Il dato è in leggero calo rispetto al 2010 (27,5%) ma rimane pericolosamente elevato e lascia solo presupporre quali possano essere dunque le rilevazioni in aree del pianeta assai più disagiate da un punto di vista ambientale o sociale. Peggio dell’Italia in Europa fanno solo Romania, Bulgaria, Grecia, Ungheria e Spagna, mentre fra i virtuosi vanno annoverati i soliti Svezia, Finlandia e Danimarca, sebbene anche in queste nazioni oscilli comunque attorno al 14% la percentuale dei minori disagiati.

Ovunque il rischio di esposizione o povertà diminuisce con l’incremento del livello di educazione dei genitori.

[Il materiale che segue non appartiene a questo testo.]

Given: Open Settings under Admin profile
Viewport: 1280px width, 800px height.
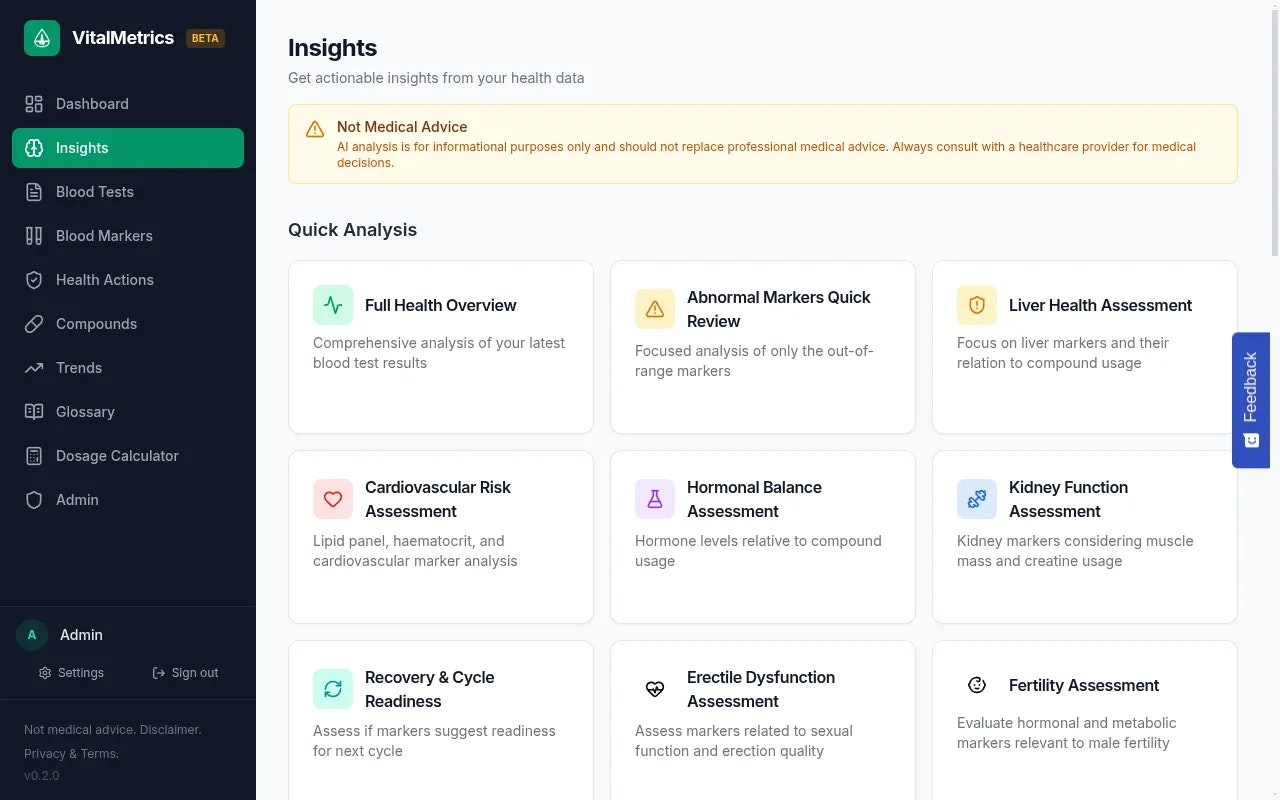Looking at the screenshot, I should [71, 673].
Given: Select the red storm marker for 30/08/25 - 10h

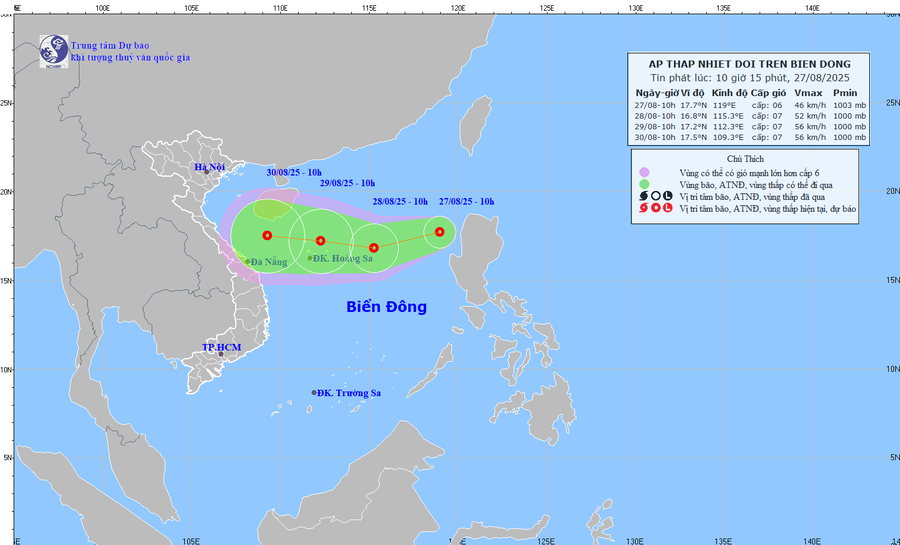Looking at the screenshot, I should pos(267,235).
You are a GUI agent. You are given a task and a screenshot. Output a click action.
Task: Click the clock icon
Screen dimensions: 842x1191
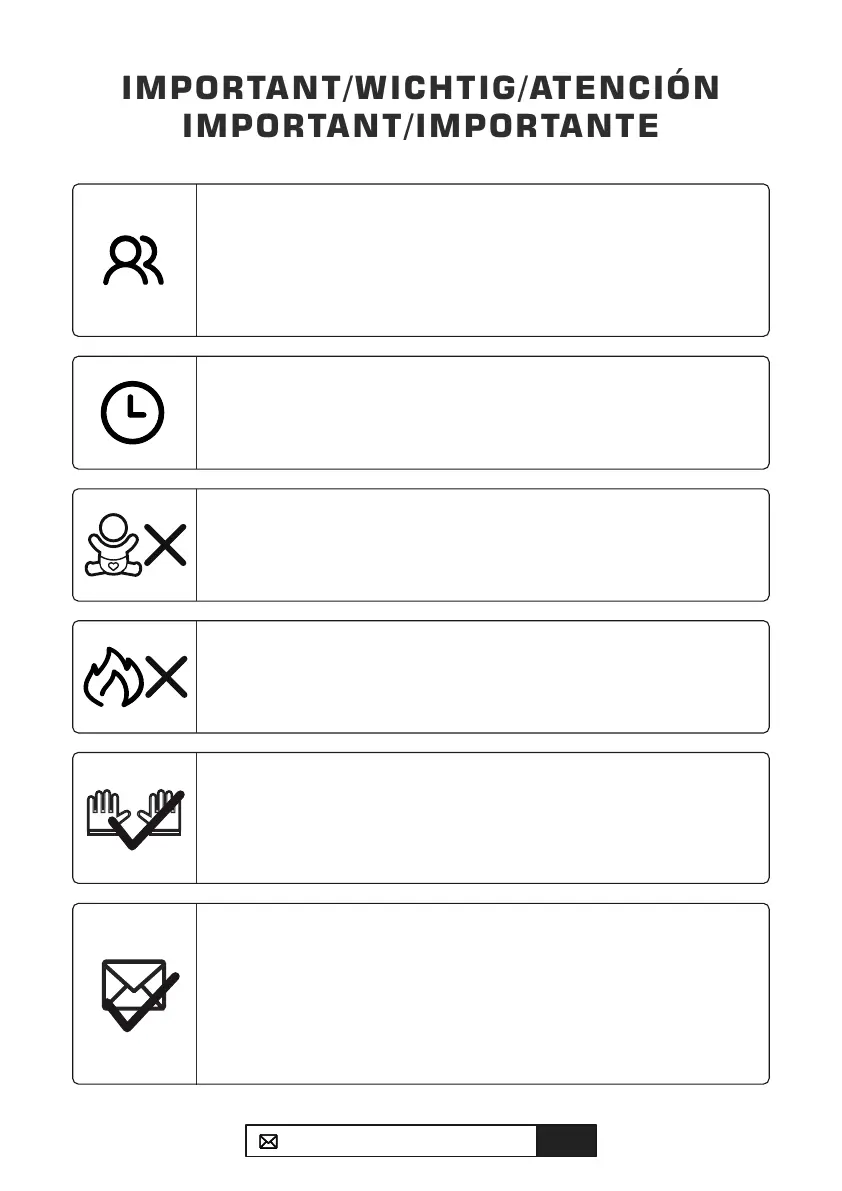tap(133, 412)
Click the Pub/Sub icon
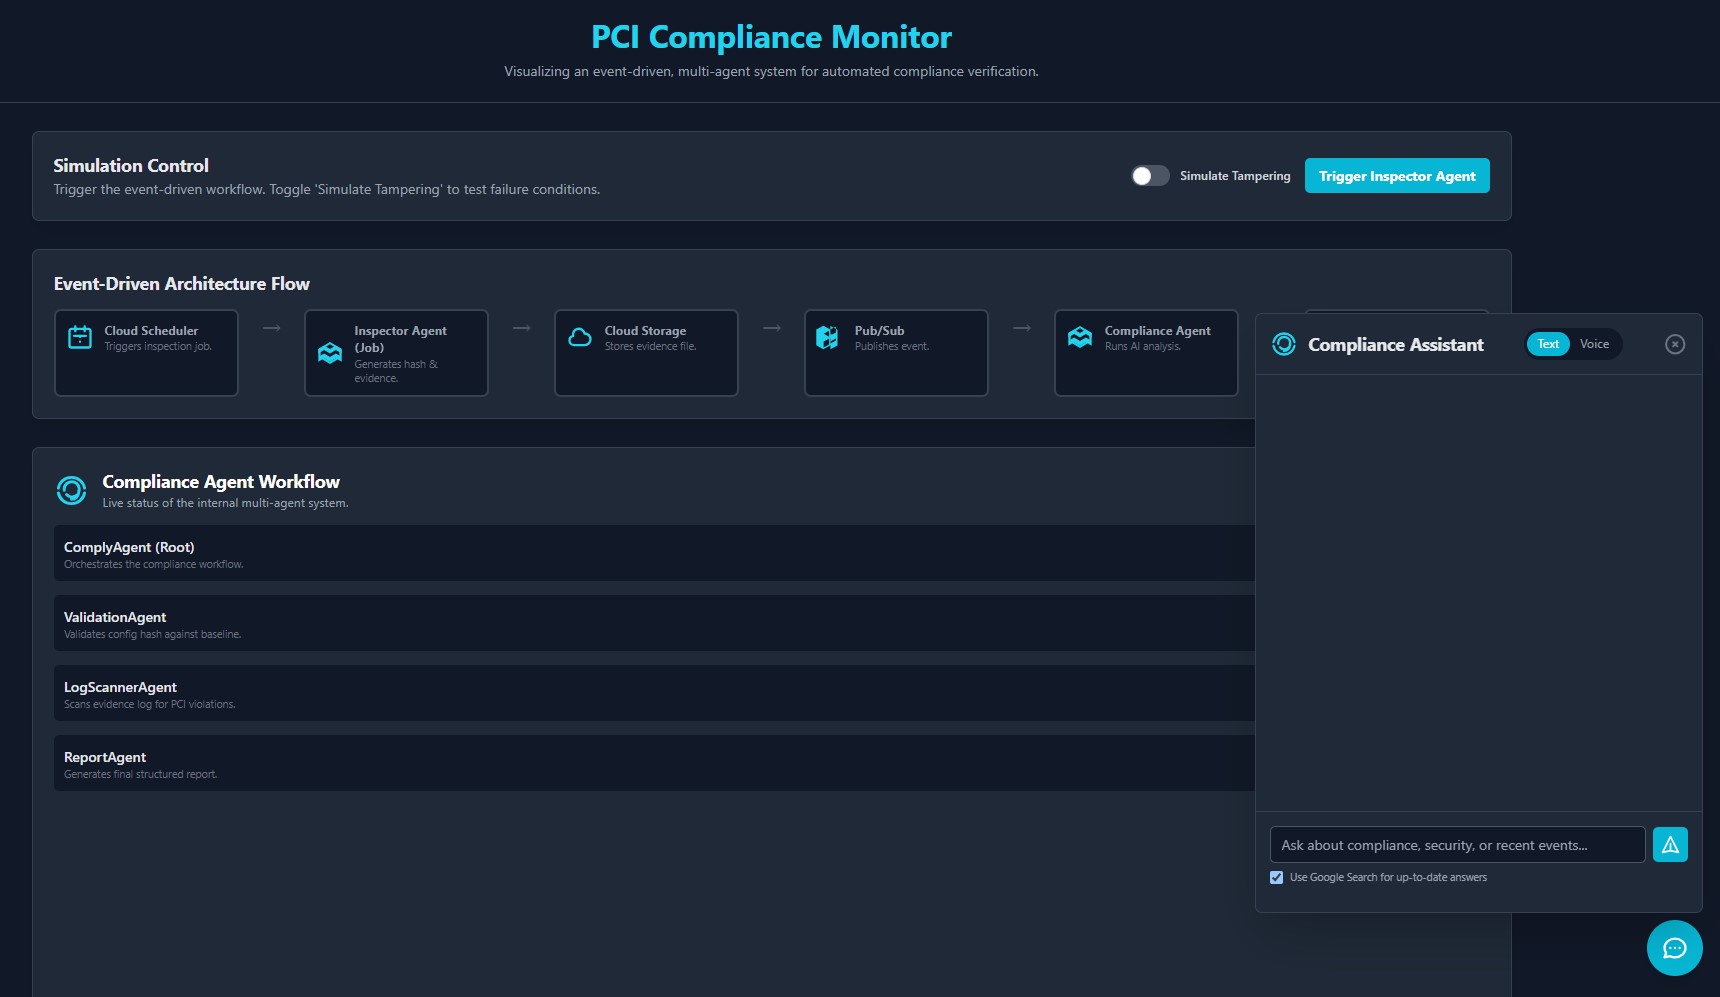 [827, 338]
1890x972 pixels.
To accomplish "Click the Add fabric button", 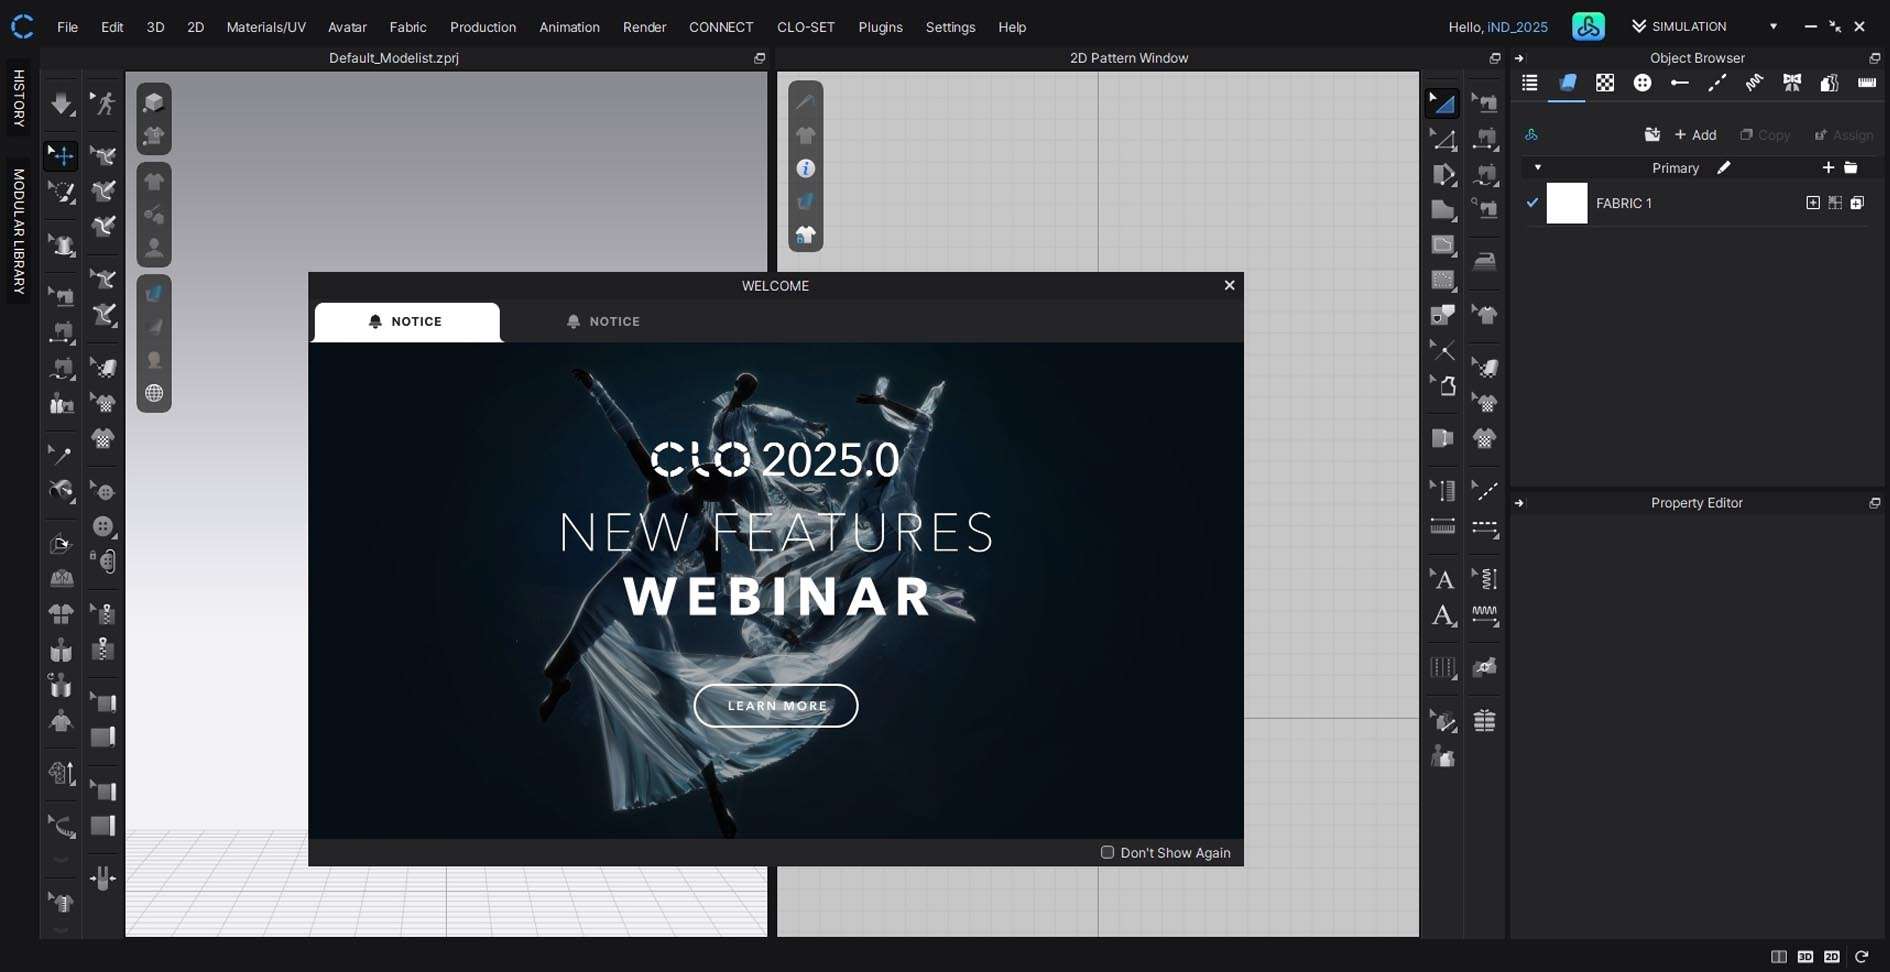I will click(x=1696, y=135).
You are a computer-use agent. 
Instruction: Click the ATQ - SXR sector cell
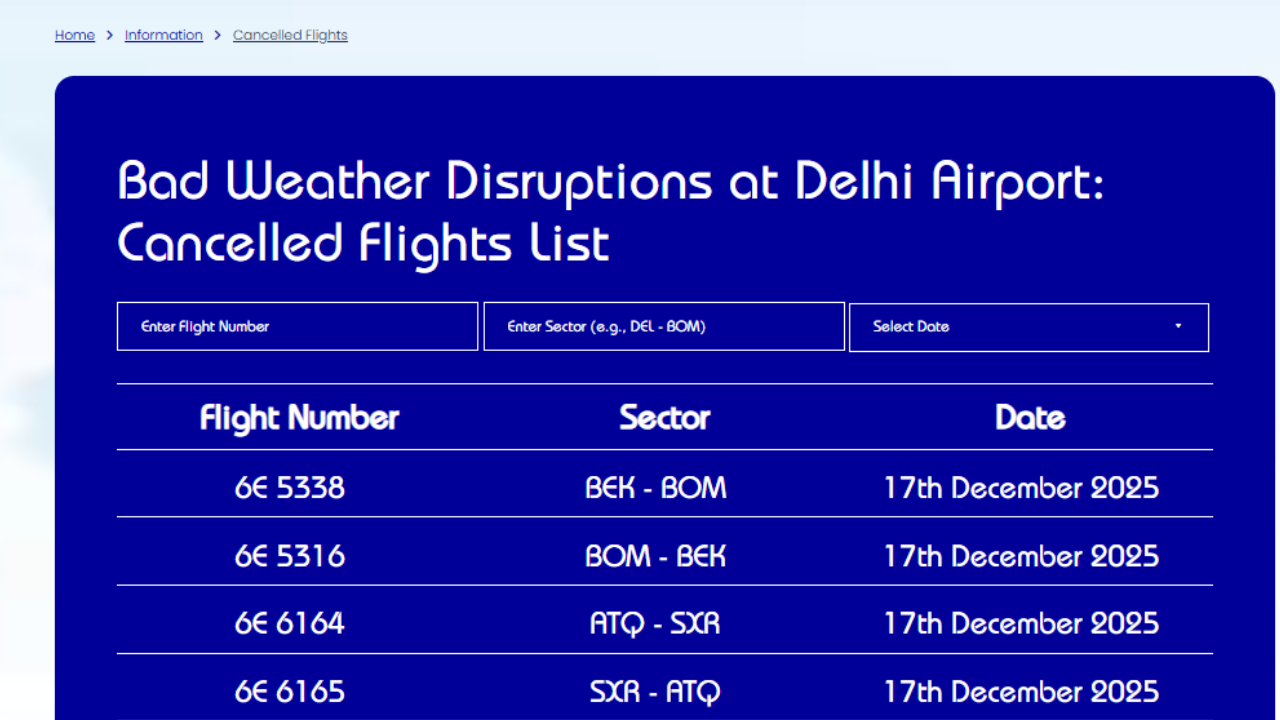pyautogui.click(x=655, y=624)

In italia come accennavamo la situazione è peggiore della media e ciò che ancora preoccupa di più si tratta di un trend in crescita: nel 2010 infatti nel nostro paese la percentuale dei minori a rischio era pari al 29,5%, oggi siamo al 33,5%, solo Grecia e Cipro hanno fatto peggio in questo periodo, mentre la situazione di molti altri Stati è andata migliorando, segno che la crisi economica ha avuto un ruolo relativo in questo processo di erosione di diritti e sicurezze dei minori.

Insomma, dati poco rassicuranti che fanno comprender al meglio quanto sia più che mai attuale la sfida della tutela delle nuove generazioni. Perché anche dove molte conquiste sembrano o sembravano oramai appurate e definite una volta per tutte, queste sono in realtà a rischio non appena si abbassano le difese e si definiscono priorità differenti rispetto a quelle delle tutele dei diritti delle persone.